Every now and then I'm able to incorporate an old program into a new one - usually the old code is completely ignored in writing the new program. Even though the task itself may not have changed one iota, coding standards and capabilities have changed so dramatically that little or nothing is gained from even attempting to read and understand the old code.

So I can actually sympathize with Christy and Spencer and the deplorable state of their code. Every defect they mention I've done at one time myself - even when I knew better and knew I'd kick myself later for writing it quick and dirty.

[I, too, have a good deal of sympathy for the predicament they seem to be in. I've written lots of crappy Fortran code; indeed, its easy to write crappy code in any language. However... however, actually, I probably shouldn't push this too hard, as I haven't read their actual code yet, or RSS's -W]

This may be how software growths, especially when there is no funding to do it decently. Getting funding for a short temperature series, which has many problems with non-climatic changes and needs major highly uncertain adjustments, is probably hard. Funding is allocated based on scientific merit, not for importance in a political "debate".

Even if they find the same trends as the surface temperatures, this does not sound like code I would base policy on.

"Even if they find the same trends as the surface temperatures, this does not sound like code I would base policy on."

You should take a look at some of the GISS fortran code then.

[Happily, as Eli points out below, GISStemp has already been rewritten in clean Python. They even found a couple of trivial bugs in the process. More important, I think, is that we already have 3 or 4 independent surface records, that essentially agree. If one had been an outlier, people would have been crawling over its code -W]

GISSTEMP is being re-written by Nick Barnes' and the Clear Climate Code project. ccc-gistemp is available

http://climatecode.org/blog/2015/03/how-to-run-ccc-gistemp-with-isti/

Terry:

"You should take a look at some of the GISS fortran code then."

But it's not the mainstream science side arguing that programs written by scientists who are amateurs at writing code makes those programs worthless.

It is your side.

My guess is that the UAH code, as sloppy as it is, and as awkward as it is to update for new years, new satellites, and the need to kludge around a memory allocation issue actually probably works surprisingly well.

Just like GISTemp, and a bunch of other scientific code which might give us software professionals cause to chuckle.

Now, the question is, if you (or those on your side of the fence), have been arguing for years that GISS code can't be trusted because of "unprofessionalism" will you

1. throw out UAH
2. make excuses for UAH and claim the case is "different" (perhaps because Spencer and Christy both can claim "God is my co-programmer")?

Required task 1> In the forum thread on scientific code, which project is rewriting GISSTEMP?
Required task 2> Write out the stretch of the forum thread on scientific code from "But it's not" through "works surprisingly well.", word for word.
The records are not needed.

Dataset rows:

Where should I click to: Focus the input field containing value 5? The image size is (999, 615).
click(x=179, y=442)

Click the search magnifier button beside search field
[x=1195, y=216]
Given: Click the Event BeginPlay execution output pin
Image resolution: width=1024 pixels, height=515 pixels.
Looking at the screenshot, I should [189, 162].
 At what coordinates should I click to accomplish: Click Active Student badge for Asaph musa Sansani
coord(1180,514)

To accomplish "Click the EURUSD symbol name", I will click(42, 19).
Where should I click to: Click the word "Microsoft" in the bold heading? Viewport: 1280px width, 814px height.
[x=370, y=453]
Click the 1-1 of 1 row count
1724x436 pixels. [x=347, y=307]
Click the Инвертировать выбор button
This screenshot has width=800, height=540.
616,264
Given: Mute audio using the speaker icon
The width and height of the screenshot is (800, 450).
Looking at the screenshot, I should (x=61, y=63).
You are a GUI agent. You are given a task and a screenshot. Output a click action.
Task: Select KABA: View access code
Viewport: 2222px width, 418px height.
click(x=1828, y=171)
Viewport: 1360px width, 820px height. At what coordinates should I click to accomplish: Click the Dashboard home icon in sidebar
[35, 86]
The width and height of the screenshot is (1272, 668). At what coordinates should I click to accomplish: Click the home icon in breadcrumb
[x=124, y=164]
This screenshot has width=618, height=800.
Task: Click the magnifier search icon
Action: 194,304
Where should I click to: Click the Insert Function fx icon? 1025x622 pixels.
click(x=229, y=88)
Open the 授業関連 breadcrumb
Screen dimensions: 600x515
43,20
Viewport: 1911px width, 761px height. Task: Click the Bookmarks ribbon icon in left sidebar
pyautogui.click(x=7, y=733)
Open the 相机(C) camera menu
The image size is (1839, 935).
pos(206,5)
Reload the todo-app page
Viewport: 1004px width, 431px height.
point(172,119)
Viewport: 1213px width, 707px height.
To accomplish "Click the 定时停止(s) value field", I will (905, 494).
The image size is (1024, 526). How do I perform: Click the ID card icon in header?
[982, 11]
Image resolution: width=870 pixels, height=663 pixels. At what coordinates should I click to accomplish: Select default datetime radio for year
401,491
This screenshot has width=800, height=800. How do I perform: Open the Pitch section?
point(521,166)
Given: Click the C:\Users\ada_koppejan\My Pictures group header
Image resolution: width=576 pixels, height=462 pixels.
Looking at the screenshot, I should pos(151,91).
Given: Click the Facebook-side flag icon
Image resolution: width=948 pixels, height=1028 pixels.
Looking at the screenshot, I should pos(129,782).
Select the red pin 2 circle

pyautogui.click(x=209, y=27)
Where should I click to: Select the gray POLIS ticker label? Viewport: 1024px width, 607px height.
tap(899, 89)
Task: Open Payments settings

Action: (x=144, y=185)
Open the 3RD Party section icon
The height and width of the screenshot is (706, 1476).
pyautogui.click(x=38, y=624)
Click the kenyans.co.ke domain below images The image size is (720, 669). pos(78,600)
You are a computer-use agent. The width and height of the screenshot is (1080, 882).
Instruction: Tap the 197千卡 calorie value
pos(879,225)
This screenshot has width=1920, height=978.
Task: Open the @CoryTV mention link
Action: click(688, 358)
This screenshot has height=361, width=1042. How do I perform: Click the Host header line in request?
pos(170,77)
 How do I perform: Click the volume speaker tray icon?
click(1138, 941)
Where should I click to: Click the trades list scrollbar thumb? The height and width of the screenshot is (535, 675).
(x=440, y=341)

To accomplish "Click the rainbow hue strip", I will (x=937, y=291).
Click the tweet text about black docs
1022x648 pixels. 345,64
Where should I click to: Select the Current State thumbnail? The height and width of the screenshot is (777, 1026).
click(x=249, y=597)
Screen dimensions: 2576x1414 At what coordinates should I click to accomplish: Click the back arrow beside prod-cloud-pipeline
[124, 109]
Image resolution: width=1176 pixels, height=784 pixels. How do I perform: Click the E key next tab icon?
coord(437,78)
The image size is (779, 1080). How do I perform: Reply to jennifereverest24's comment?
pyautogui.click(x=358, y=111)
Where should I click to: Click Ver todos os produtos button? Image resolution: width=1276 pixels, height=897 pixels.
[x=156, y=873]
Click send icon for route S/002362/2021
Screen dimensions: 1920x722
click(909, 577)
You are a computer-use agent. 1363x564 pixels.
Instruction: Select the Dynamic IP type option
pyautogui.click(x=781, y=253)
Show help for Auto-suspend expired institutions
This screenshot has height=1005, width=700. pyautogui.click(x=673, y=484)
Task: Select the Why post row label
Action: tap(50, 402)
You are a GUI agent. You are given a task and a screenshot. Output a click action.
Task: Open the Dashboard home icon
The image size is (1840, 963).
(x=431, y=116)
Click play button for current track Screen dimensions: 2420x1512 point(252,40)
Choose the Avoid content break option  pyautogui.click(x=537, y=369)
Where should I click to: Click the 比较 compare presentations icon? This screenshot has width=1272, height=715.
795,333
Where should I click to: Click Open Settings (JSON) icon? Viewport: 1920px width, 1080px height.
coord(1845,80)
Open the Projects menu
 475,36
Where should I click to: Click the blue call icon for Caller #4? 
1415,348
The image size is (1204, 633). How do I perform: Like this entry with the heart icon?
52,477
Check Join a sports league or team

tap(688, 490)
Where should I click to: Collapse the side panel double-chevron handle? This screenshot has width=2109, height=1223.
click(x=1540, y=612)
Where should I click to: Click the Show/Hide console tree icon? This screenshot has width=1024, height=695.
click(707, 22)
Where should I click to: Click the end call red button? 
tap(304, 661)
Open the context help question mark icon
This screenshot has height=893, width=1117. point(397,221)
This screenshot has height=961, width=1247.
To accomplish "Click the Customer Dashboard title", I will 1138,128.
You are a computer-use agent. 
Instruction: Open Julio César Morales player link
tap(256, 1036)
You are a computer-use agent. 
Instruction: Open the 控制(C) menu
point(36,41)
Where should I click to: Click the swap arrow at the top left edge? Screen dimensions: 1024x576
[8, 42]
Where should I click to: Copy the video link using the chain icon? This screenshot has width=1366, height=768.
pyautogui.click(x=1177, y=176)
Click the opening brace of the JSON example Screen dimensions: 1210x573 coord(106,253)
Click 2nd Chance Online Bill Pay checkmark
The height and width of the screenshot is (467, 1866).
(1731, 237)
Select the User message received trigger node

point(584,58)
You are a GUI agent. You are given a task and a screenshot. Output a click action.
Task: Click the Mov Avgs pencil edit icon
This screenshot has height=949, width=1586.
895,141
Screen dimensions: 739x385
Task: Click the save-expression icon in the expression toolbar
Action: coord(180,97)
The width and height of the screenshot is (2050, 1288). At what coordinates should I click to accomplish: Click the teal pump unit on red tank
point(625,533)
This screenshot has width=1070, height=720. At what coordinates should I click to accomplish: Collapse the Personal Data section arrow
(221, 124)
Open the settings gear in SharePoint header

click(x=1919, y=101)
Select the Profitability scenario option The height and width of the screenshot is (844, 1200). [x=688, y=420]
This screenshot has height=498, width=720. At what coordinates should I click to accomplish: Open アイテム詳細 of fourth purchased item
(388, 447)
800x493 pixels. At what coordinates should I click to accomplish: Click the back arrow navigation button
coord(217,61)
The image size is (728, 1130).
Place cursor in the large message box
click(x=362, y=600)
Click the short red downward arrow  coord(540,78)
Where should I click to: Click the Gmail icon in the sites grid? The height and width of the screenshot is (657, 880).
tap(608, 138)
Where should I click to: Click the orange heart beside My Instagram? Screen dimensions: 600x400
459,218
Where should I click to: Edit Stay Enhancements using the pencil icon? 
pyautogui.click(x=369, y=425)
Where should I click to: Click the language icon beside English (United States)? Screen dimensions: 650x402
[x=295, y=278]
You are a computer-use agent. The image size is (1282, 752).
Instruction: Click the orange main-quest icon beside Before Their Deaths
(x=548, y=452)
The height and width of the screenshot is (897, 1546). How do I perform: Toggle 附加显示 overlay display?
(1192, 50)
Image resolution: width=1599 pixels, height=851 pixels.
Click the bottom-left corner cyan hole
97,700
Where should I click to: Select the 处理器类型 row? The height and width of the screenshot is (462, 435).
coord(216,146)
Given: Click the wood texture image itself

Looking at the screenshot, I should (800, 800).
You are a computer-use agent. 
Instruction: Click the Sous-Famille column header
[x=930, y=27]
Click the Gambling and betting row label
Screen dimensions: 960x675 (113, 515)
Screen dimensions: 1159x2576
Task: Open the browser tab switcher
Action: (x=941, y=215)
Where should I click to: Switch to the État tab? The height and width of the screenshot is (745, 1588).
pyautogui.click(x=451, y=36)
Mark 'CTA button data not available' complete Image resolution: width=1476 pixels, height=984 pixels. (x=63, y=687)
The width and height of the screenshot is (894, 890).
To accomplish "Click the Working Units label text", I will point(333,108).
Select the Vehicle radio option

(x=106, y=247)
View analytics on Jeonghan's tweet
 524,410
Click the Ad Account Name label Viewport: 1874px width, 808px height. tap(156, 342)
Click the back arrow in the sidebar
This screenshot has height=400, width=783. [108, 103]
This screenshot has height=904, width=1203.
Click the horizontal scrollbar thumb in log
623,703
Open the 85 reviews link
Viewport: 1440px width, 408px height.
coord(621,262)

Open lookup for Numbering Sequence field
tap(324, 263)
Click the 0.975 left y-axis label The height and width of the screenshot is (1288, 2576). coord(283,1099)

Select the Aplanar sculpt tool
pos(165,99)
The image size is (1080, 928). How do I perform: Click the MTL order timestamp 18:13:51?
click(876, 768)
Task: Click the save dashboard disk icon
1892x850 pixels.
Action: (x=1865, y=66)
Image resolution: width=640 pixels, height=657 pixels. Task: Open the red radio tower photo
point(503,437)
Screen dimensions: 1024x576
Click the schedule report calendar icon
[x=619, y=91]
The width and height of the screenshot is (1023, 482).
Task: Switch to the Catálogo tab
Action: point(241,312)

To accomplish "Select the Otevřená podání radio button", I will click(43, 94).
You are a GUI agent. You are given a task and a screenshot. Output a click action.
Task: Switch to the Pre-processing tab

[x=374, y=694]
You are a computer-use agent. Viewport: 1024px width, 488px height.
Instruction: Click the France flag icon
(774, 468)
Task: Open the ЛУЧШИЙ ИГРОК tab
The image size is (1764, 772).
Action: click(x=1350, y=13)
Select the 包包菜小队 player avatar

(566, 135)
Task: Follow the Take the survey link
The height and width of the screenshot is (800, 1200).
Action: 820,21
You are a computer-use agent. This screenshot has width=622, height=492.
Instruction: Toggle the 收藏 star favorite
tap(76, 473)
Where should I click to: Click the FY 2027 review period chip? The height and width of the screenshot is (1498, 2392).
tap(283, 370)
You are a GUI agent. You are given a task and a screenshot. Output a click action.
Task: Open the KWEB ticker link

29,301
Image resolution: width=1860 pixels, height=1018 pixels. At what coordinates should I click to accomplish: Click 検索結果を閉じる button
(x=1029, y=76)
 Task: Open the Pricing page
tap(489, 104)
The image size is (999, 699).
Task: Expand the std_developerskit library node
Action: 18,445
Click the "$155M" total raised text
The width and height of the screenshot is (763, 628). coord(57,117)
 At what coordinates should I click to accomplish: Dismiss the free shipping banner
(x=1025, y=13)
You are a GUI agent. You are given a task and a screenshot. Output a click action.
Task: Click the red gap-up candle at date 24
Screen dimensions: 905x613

Exercise result 1> Nick Barnes' Clear Climate Code project.

Exercise result 2>
But it's not the mainstream science side arguing that programs written by scientists who are amateurs at writing code makes those programs worthless.

It is your side.

My guess is that the UAH code, as sloppy as it is, and as awkward as it is to update for new years, new satellites, and the need to kludge around a memory allocation issue actually probably works surprisingly well.